Appelé par des collectifs de lycéen-ne-s et d’étudiant-e-s, plusieurs se sont rassemblés dimanche pour un grand pique-nique au parc de la Villette à Paris afin de réfléchir à la question «Et maintenant on fait quoi?». Rachid, 23 ans, qui a fait campagne pour le boycottage des élections présidentielles, était au rendez-vous. Il fait partie de ceux et celles qui, de plus en plus nombreux, refusent de collaborer au système électoral. Inquiet des lois qui pourraient être adoptées «très rapidement et sans opposition» par le nouveau gouvernement, il souhaite que la population arrive à «s’organiser à la base, dans les cités, dans les banlieues». «Il faut créer une solidarité. La majorité des gens sont en colère ou sont résignés et ne savent pas comment faire. Nous on croit qu’il faut créer des endroits où on peut se rencontrer et discuter, comme on le fait aujourd’hui autour d’une cantine populaire», explique-t-il.

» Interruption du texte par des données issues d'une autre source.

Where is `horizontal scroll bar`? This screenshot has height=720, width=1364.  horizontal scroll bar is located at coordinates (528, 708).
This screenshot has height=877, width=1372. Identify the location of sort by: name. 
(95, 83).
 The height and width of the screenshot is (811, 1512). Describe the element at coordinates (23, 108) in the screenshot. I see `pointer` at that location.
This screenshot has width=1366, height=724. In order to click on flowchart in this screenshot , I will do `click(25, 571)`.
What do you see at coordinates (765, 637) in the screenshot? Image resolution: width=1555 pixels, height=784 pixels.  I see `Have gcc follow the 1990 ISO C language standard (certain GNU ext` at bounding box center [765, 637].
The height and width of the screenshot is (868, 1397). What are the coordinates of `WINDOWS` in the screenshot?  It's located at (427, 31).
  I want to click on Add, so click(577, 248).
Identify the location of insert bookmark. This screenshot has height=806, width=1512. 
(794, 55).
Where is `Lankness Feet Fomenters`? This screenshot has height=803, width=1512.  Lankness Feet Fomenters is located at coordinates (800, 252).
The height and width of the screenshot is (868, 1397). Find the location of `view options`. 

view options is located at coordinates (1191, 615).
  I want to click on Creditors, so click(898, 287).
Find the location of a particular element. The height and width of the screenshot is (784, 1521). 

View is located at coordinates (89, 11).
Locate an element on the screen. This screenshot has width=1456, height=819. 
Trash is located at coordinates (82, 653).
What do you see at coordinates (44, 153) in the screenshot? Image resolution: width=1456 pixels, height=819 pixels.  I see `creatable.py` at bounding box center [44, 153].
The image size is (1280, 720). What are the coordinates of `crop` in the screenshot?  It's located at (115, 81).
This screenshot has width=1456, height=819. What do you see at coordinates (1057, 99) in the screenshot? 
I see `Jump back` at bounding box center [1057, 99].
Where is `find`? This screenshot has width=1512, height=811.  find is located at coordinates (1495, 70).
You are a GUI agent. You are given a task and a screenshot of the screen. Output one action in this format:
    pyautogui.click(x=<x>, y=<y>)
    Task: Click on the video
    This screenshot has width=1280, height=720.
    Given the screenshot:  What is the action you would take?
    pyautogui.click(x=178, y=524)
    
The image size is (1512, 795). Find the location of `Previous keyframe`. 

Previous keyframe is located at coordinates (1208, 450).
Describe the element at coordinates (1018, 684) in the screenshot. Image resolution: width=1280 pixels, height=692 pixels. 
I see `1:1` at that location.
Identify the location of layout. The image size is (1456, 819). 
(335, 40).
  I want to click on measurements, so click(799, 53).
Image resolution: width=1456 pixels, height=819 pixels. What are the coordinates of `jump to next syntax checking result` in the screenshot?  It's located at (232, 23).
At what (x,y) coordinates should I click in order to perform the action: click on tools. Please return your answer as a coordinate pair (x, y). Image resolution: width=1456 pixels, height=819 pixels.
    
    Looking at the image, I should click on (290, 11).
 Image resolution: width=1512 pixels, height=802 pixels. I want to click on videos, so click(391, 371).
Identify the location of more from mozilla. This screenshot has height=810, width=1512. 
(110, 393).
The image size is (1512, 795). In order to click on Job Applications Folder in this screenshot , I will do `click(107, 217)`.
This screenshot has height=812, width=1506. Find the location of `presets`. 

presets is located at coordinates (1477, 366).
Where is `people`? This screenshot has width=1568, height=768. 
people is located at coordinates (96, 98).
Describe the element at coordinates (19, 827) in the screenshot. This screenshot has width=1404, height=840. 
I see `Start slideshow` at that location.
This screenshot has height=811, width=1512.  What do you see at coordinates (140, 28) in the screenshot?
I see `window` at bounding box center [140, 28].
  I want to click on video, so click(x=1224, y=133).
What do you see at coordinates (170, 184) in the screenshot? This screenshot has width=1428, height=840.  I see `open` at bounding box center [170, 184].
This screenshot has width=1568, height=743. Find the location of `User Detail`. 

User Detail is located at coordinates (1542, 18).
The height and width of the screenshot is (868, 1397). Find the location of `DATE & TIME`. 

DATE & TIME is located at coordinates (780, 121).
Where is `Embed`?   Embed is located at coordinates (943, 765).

Le plus gros obstacle pour les militant-e-s sera sans doute la répression policière qui a monté d’un cran depuis le mouvement social de 2016 et le décret de l’État d’urgence en vigueur depuis les attentats du 13 novembre 2015. Le rassemblement festif a pris fin abruptement lorsqu’une quantité impressionnante de policiers est arrivée pour encercler les participant-e-s… qui ont continué à jouer au ballon, à chanter des chansons, habitués à ce genre de procédure, en attendant d’être libérés.
Une victoire au goût amer
Pour les Économistes Atterrés, un collectif de chercheurs universitaires et experts en économie, ces élections présidentielles «laissent un goût amer». Le programme du nouveau président «vise à imposer les réformes que demandent les classes dirigeantes» notamment par la «réécriture du droit du travail par ordonnances», la «baisse des impôts sur le capital financier» et la «réduction des dépenses publiques», publie-t-il sur Facebook. «Les préoccupations écologiques passeront au second plan derrière la volonté d’améliorer la rentabilité des entreprises.»
Comme ils l’écrivent dans leur publication, «cette élection a mis en évidence les défauts de nos institutions bonapartistes. Avec 24 % des voix, Emmanuel Macron et la technocratie vont pouvoir engager des réformes que refusent la majorité des Français-es. La stratégie alternative — s’engager résolument dans la transition écologique et sociale, donner plus de pouvoir aux citoyens, citoyennes et aux salarié-es — n’a pas réussi à émerger politiquement avec assez d’unité et de force. Ce sont les mouvements sociaux qui devront la promouvoir dans les années à venir par la mobilisation.»